Never mind the constant traffic on the highway behind us linking San Diego and Los Angeles. Nor the fact that our only amenities were an outhouse and an exposed outdoor shower. Not with sand crabs and seashells to discover, kites to fly, and campfires to gather ‘round as the growing dusk grew misty.

Best of all was the nighttime glow of the waves crashing against the shore, turning wet sand into a sparkling luminescence. We would stomp across the wet sand, leaving glimmering footprints behind, and fling the wet sand into the air, creating streaks of momentary glitter.

We had no idea what caused this phenomenon, joking that it was probably the result of atomic bomb testing in the South Pacific. Only much later did we learn that the glow, according to sources such as National Geographic, came from tiny marine microbes known as phytoplankton.

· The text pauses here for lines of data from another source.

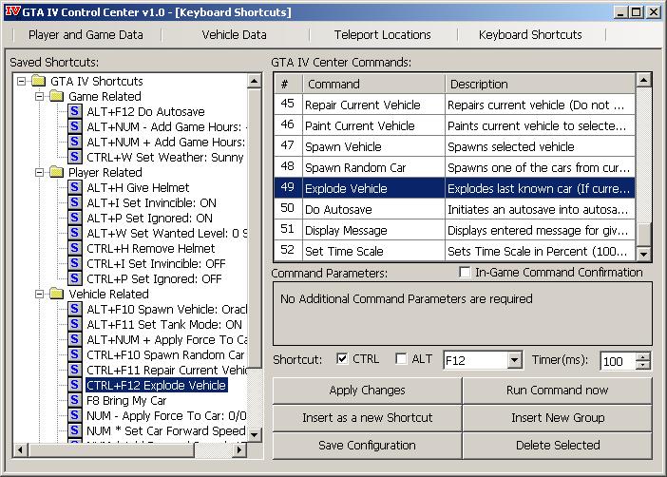The width and height of the screenshot is (667, 477).
Task: Click the S icon beside ALT+F12 Do Autosave
Action: (x=75, y=112)
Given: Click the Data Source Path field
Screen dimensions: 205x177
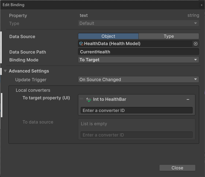Looking at the screenshot, I should (x=138, y=52).
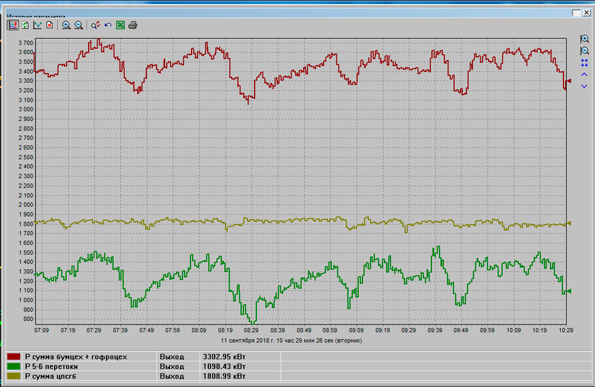Toggle the pressed chart cursor mode button
This screenshot has width=595, height=387.
point(12,25)
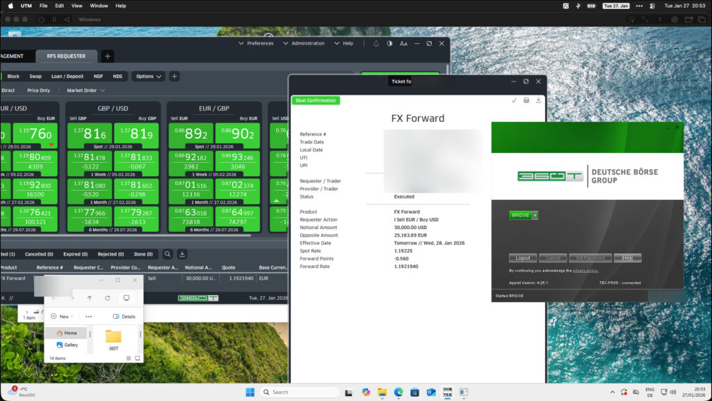Open the Options dropdown
The width and height of the screenshot is (712, 401).
(146, 76)
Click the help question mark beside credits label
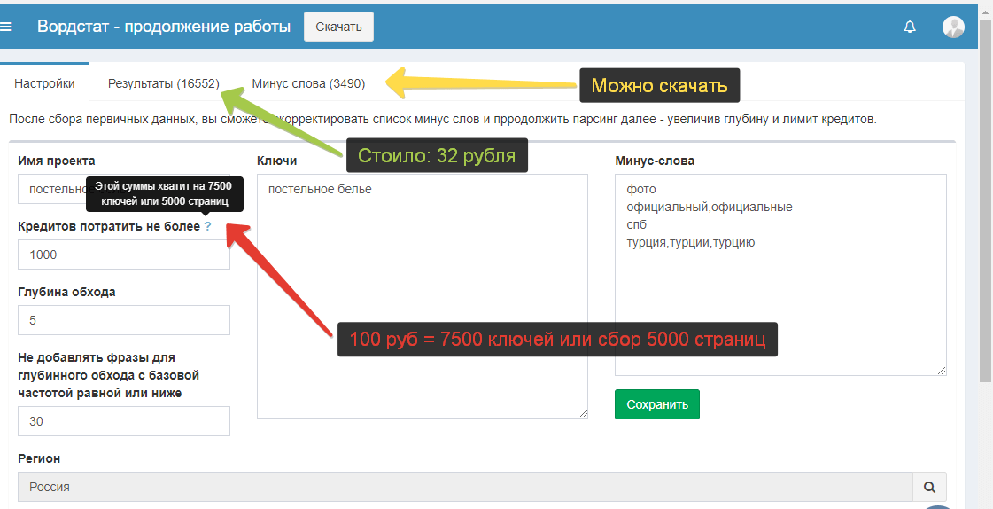Screen dimensions: 993x509 [207, 226]
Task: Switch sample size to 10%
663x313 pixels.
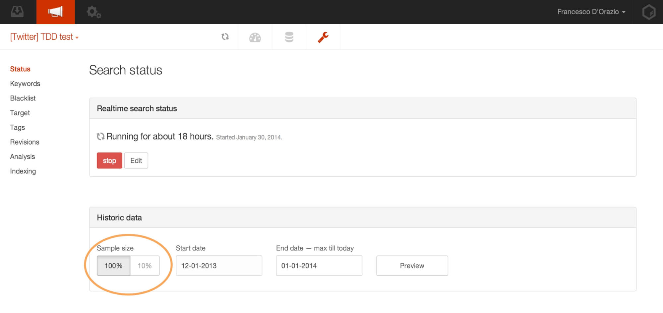Action: 145,266
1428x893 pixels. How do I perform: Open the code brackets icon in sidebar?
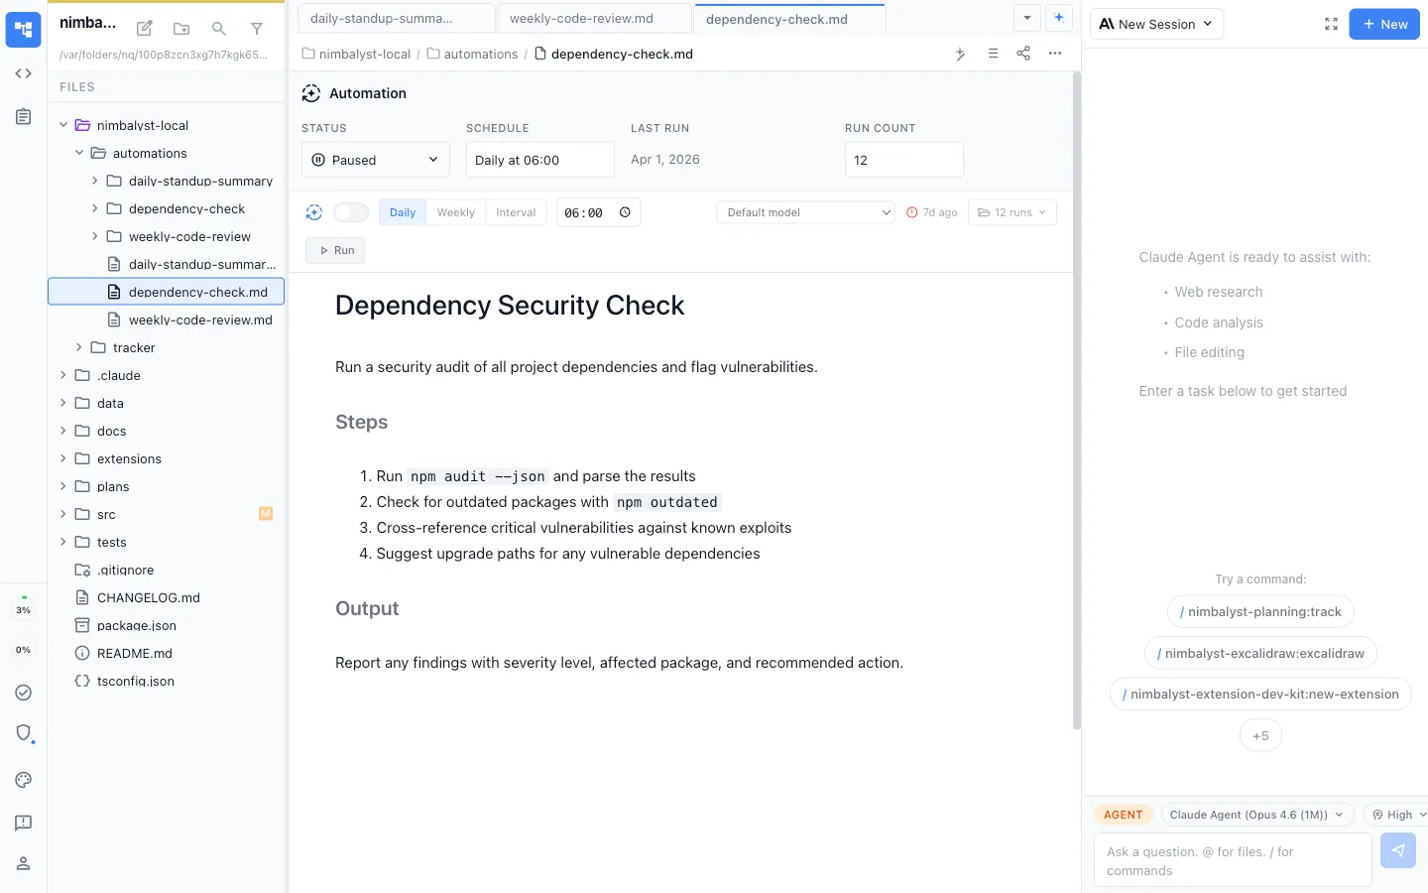point(24,73)
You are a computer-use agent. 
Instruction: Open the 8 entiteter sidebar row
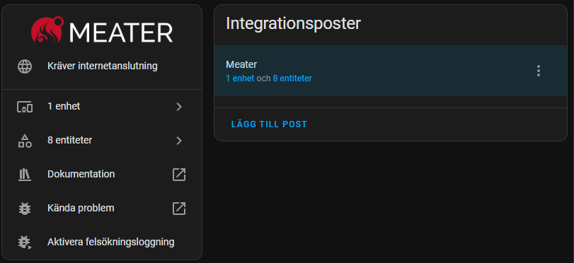tap(102, 141)
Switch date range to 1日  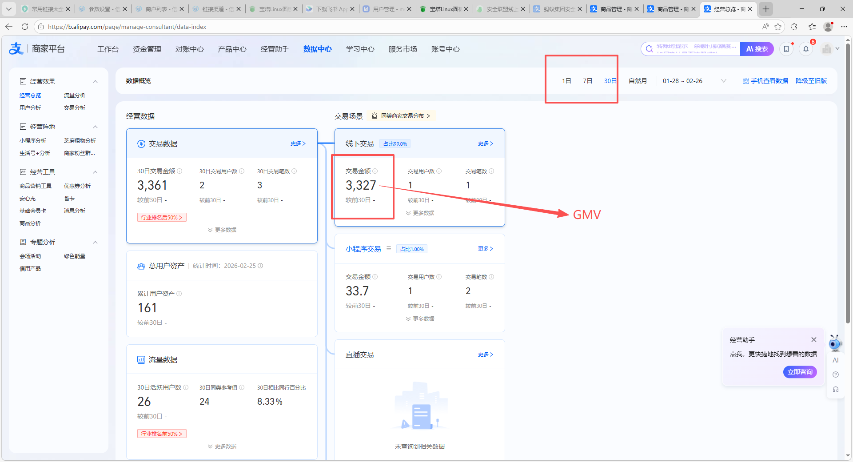click(x=566, y=81)
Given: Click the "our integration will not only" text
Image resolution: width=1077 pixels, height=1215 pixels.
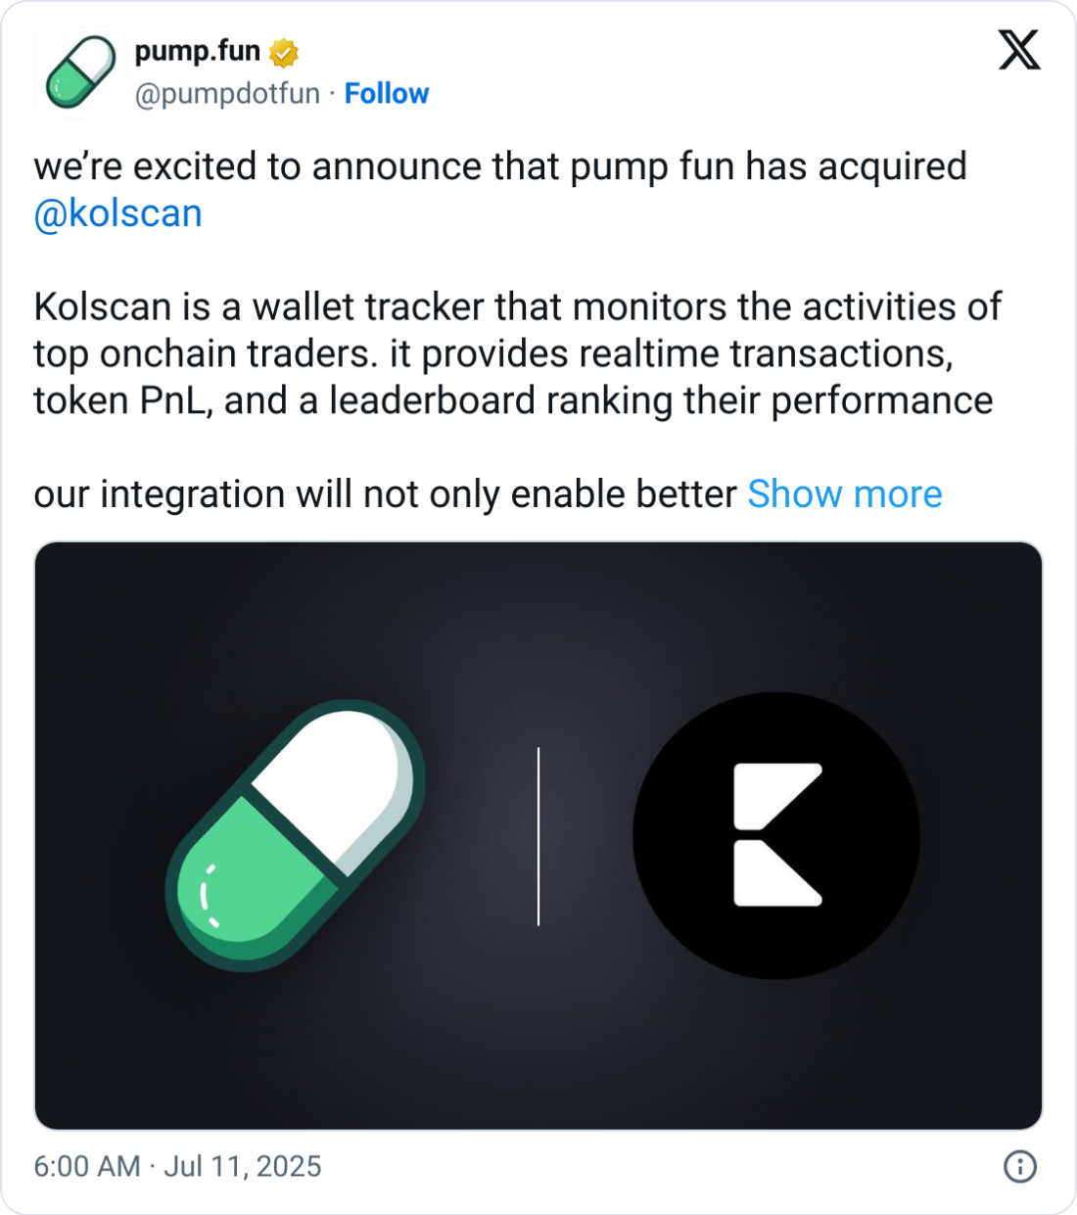Looking at the screenshot, I should (384, 494).
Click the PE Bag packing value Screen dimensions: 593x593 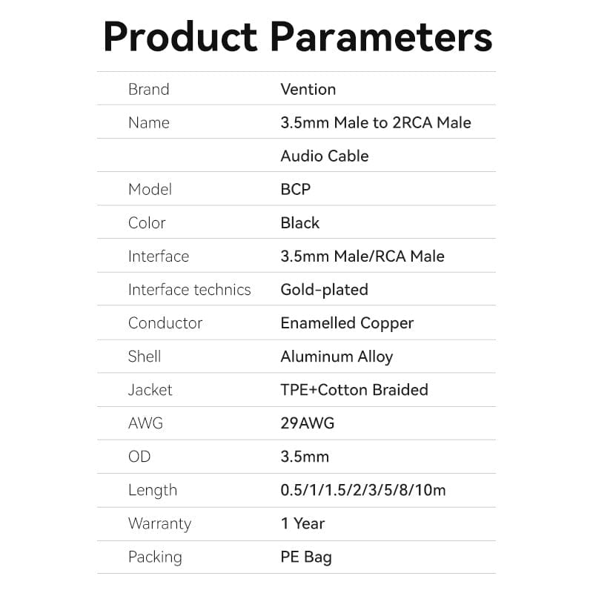(x=305, y=557)
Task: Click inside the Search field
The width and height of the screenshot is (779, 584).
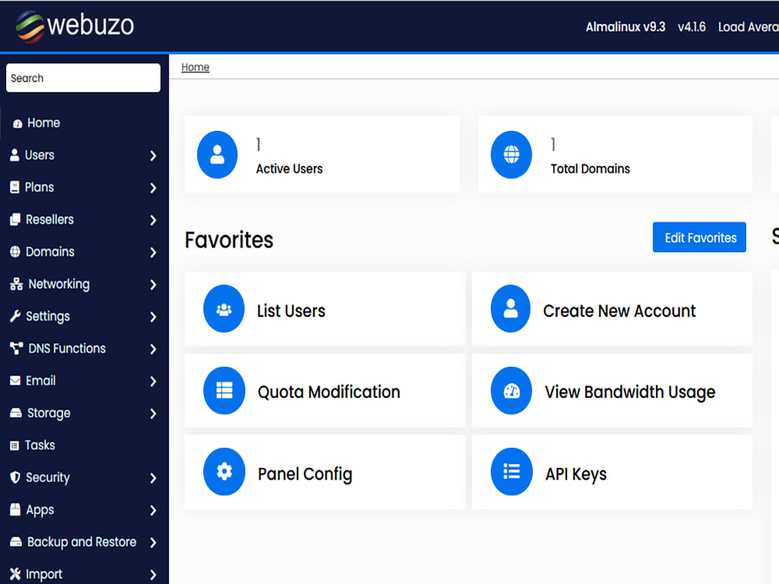Action: (x=83, y=77)
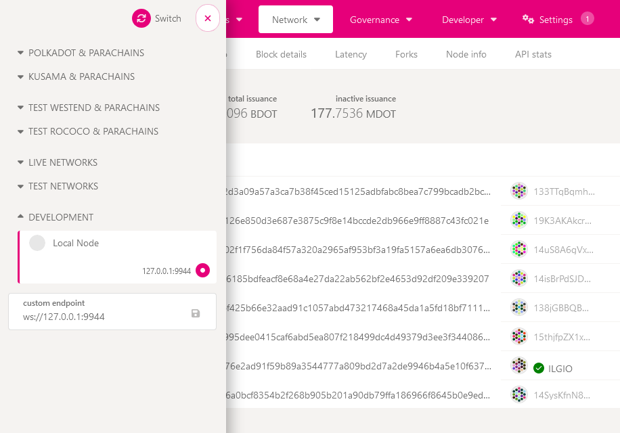Image resolution: width=620 pixels, height=433 pixels.
Task: Open the Network dropdown menu
Action: click(x=296, y=20)
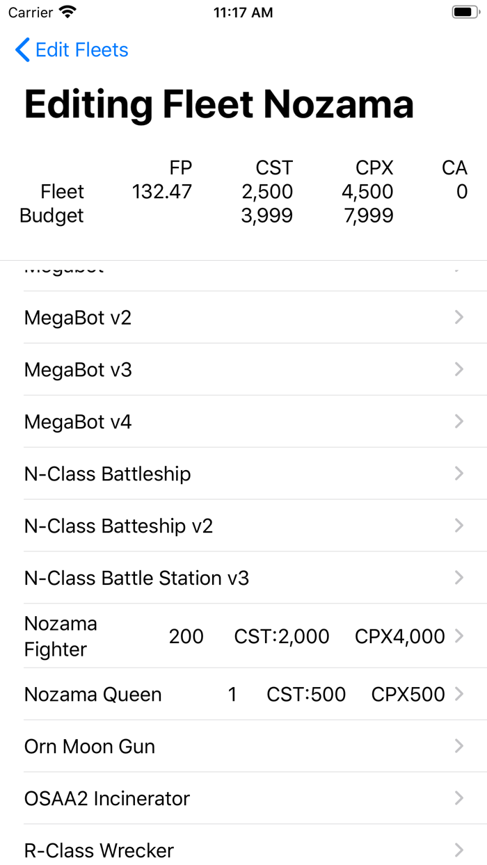Tap chevron beside MegaBot v2
This screenshot has width=487, height=865.
click(458, 318)
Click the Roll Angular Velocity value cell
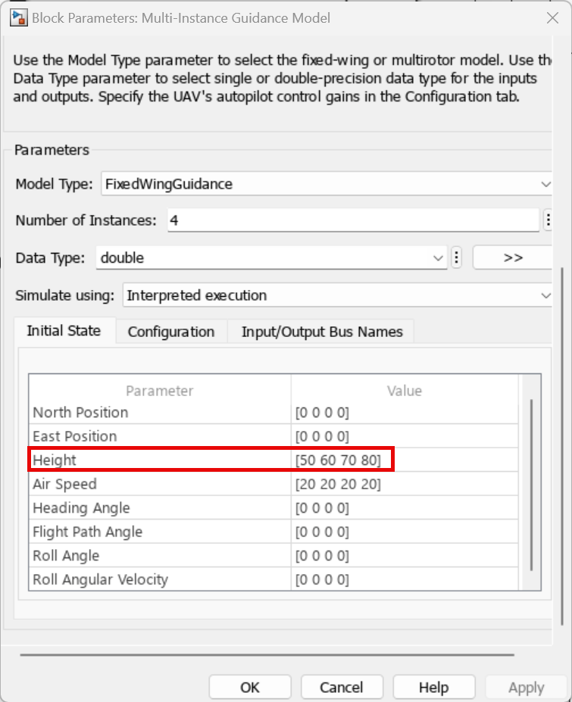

Though this is a glow that regularly occurs from time to time along the beaches of Southern California, I’ve never seen it since.

One year we camped near Oceanside, not far from Camp Pendleton, my husband and I sleeping inside our station wagon, our kids inside my parents small camper, while Marines jogged past on the beach.

After we got our own RV, we camped a few times at Silver Strand State Beach, in South San Diego. Asphalt parking lot, cheek-by-jowl with your neighbors, no campfires. Still, this was where we introduced our grandchildren to the ocean and all its inherent wonders.

Sometime in the early 1970s my mother had discovered a cluster of cottages for rent literally a stone’s throw from the sands of San Diego’s Pacific Beach. There, the family would also gather from time to time.

We ate dinner at World Famous before it became The Green Flash, stood in line for the breakfast burritos at Kono’s, walked the wooden planks of the Crystal Pier out to its end jutting over the surf.

Tourists and locals strolling, biking and rollerblading along the boardwalks of Pacific and Mission Beach provided unceasing entertainment. And more years than not, we’d recognize fellow Zonies, also escaping the heat.

In 1998, we had what would be our last seashore family reunion. Organized by my mother, it would be her last outing to her beloved Pacific Beach before her death in the spring of 2000.

A few years after my father died in 2006, I tossed the last of his ashes into the swirling foam off the coast of Pacific Beach, not far from where he built sandcastles with his grandchildren and watched the sun dip every evening into the ocean’s endless horizon.

He never, to my knowledge, saw that rarity known as the green flash, a green spot visible for a second or two just above the rim of the sun as it sinks into the sea. Neither have I. Maybe that’s why I keep returning year after year — to a sea that holds so many memories.